House Democrats Inquire About Political Interference at the Justice Dept.

WASHINGTON — House Democrats are scrutinizing whether President Trump has improperly interfered at the Justice Department for political reasons, a prominent committee chairman said Friday, requesting documents and interviews with more than a dozen U.S. attorneys related to the cases of three Trump associates and a review of the F.B.I.’s Russia inquiry.

The requests are the first major return to politically charged oversight matters by the House Judiciary Committee since it helped impeach Mr. Trump late last year. But with House leaders intent on shifting attention toward domestic policy legislation they believe will help preserve their majority in this fall’s election, it was not clear how far Democrats would be willing to escalate a likely fight.

Officials were careful on Friday not to characterize the requests as the beginning of a new investigation, instead framing them as routine oversight. They come as Mr. Trump has moved aggressively in the wake of his impeachment acquittal to insert himself into Justice Department business.

“These circumstances are deeply troubling,” Representative Jerrold Nadler, Democrat of New York and the Judiciary Committee chairman, wrote in a letter to William P. Barr, the attorney general. “Although you serve at the president’s pleasure, you are also charged with the impartial administration of our laws. In turn, the House Judiciary Committee is charged with holding you to that responsibility.”

Mr. Nadler asked for materials related to a handful of criminal cases, including the sentencing of Roger J. Stone Jr., antitrust matters and a review by John H. Durham into the roots of Robert S. Mueller III’s investigation into 2016 Russian election interference and the Trump campaign. Democrats believe Mr. Durham’s inquiry is designed to undermine Mr. Mueller’s findings.

In most of the cases under scrutiny, Mr. Trump has blurred the lines that traditionally separate the White House from criminal enforcement matters, offering running commentary or outright rooting for a result on Twitter and in public comments. Documentary records and interviews with prosecutors could definitively show whether the department acted based on Mr. Trump’s statements or if the White House at any point issued more direct orders in private.

In the case of Mr. Stone, the president’s remarks on Twitter blasting the judge and Justice Department lawyers for recommending too harsh a sentence for his longtime friend and campaign adviser went so far that Mr. Barr delivered an extraordinary public rebuke, but only after senior department officials intervened to reverse the recommendation of career prosecutors and suggest a shorter sentence.

The attorney general said earlier this month that he would not be “bullied” into any result and warned that the president’s tweets made it “impossible for me to do my job and to assure the courts and the prosecutors in the department that we’re doing our work with integrity.”

Though tensions have eased somewhat in recent weeks, Mr. Barr remains in a precarious position. Mr. Trump has largely defied his request, continuing to tweet about the Stone case and forcing Mr. Barr to contemplate what it would take for him to resign. The Judiciary Committee’s scrutiny could only make things more difficult for the attorney general, whose actions have drawn intense criticism inside and outside the Justice Department for politicizing the law enforcement system.

Mr. Nadler cited those tensions as he asked for the materials by mid-March so the committee could study the matter before a planned hearing with Mr. Barr on March 31.

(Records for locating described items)

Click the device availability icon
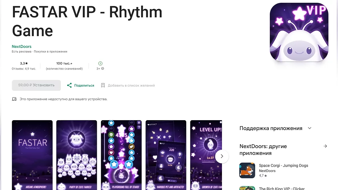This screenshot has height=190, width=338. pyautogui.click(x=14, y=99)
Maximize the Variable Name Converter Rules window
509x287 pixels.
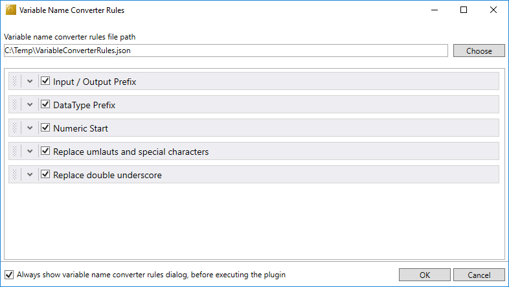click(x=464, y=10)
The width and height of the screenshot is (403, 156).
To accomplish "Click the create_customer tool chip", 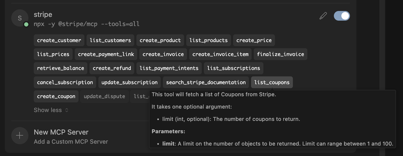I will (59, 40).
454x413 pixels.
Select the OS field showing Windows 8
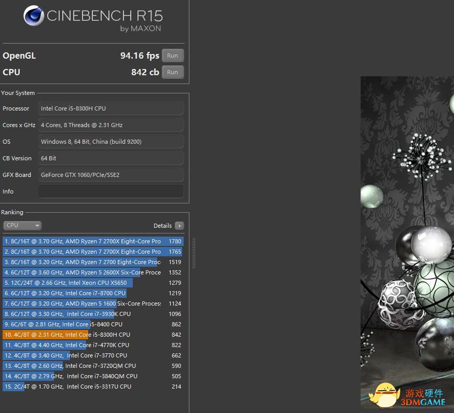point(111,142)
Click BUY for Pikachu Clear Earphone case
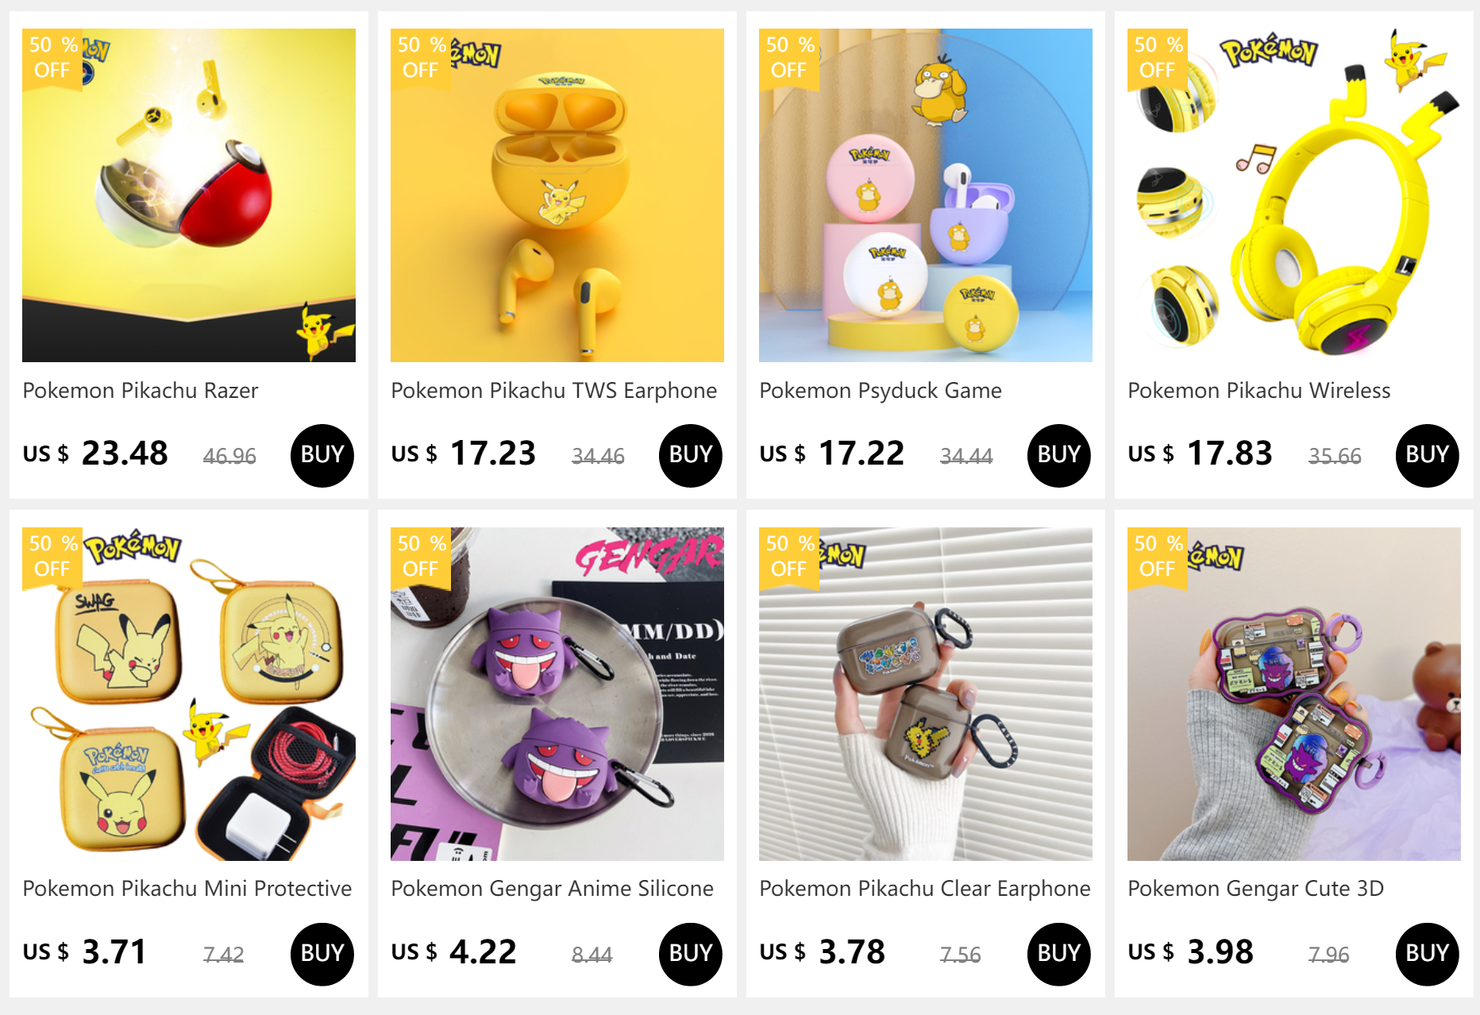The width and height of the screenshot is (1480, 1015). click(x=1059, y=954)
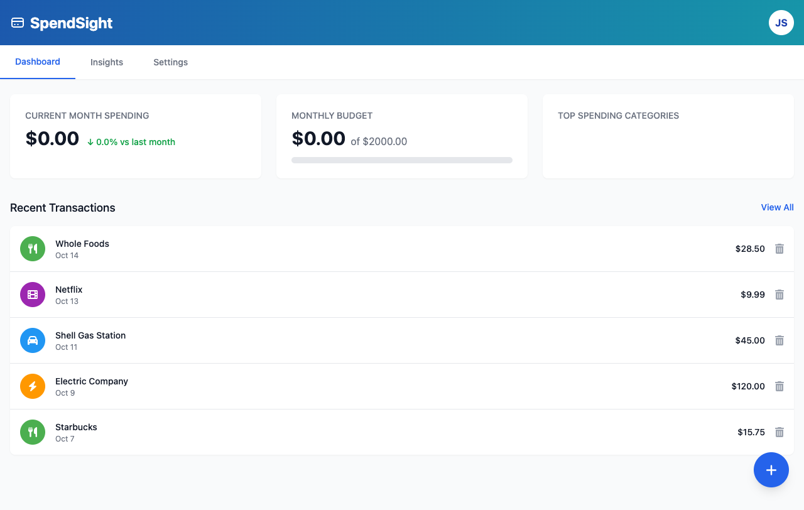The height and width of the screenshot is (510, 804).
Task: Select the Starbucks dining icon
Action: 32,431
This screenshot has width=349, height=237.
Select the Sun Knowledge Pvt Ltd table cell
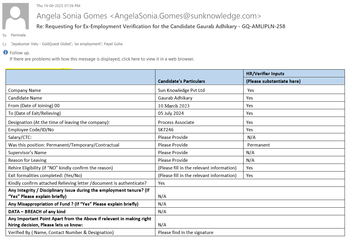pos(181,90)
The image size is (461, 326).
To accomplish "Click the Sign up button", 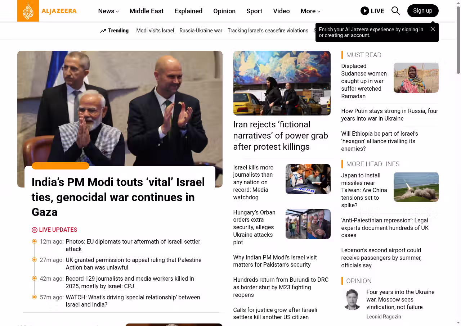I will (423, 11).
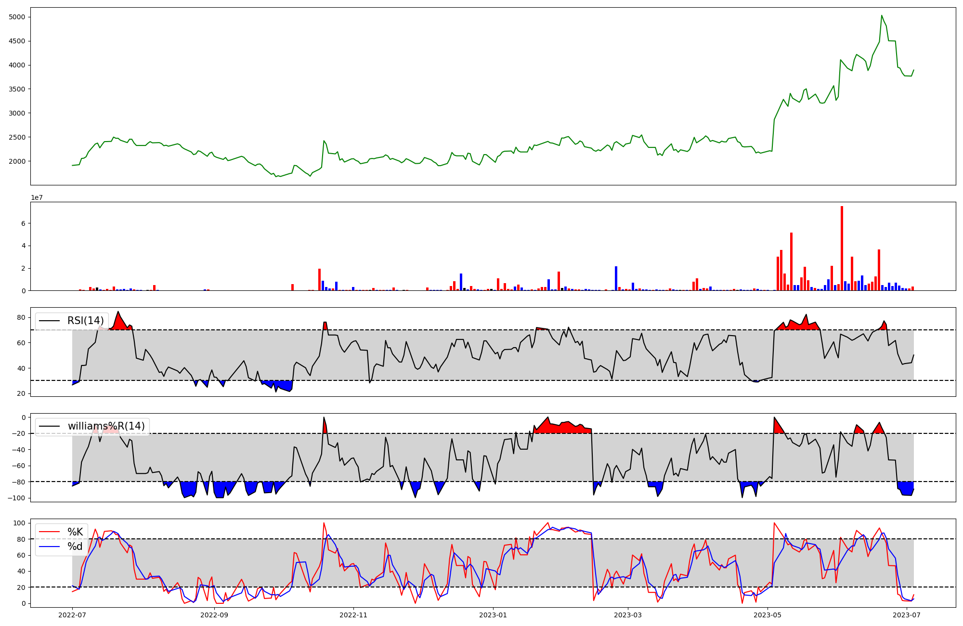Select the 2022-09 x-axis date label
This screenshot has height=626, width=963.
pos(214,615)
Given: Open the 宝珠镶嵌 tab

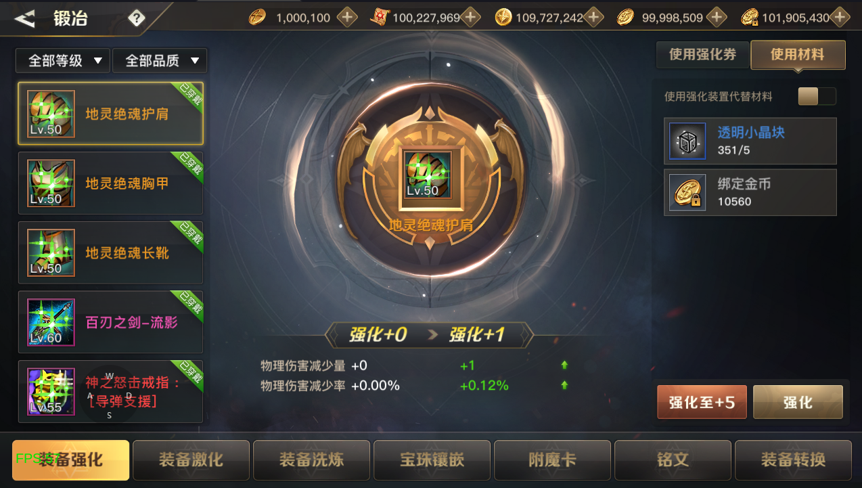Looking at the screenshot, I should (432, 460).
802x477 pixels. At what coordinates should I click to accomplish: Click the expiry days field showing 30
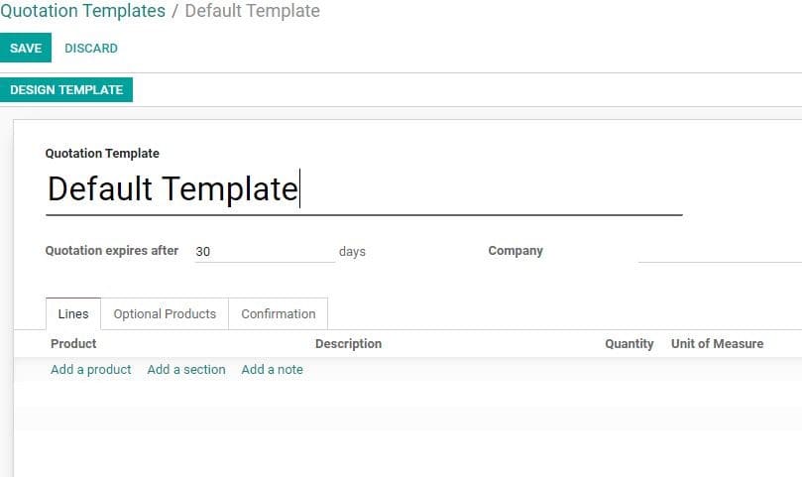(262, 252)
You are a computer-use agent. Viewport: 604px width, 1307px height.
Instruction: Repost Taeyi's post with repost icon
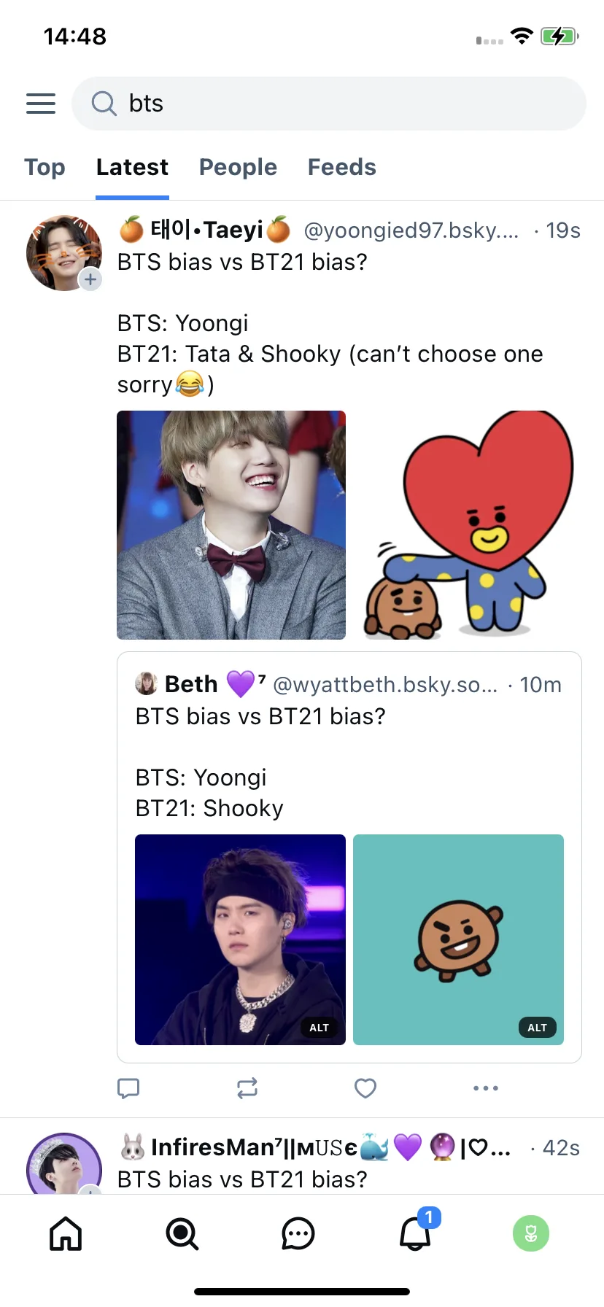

(WHAT YOU NEED TO DO)
a - In the article above on House Democrats and the Justice Department, rewrite the passage starting with "WASHINGTON — House" and going on through "F.B.I.’s Russia inquiry.", changing "more than a dozen" to "over a dozen".
b - Answer these questions from the article on House Democrats and the Justice Department:
(i) What state does Representative Jerrold Nadler represent, and what committee does he chair?
(ii) On what date was the hearing with Mr. Barr planned?
(iii) What word did the attorney general use for what he would not be into any result?

(LIST OF SOLUTIONS)
a -
WASHINGTON — House Democrats are scrutinizing whether President Trump has improperly interfered at the Justice Department for political reasons, a prominent committee chairman said Friday, requesting documents and interviews with over a dozen U.S. attorneys related to the cases of three Trump associates and a review of the F.B.I.’s Russia inquiry.

b -
(i) New York; the House Judiciary Committee.
(ii) March 31.
(iii) "Bullied."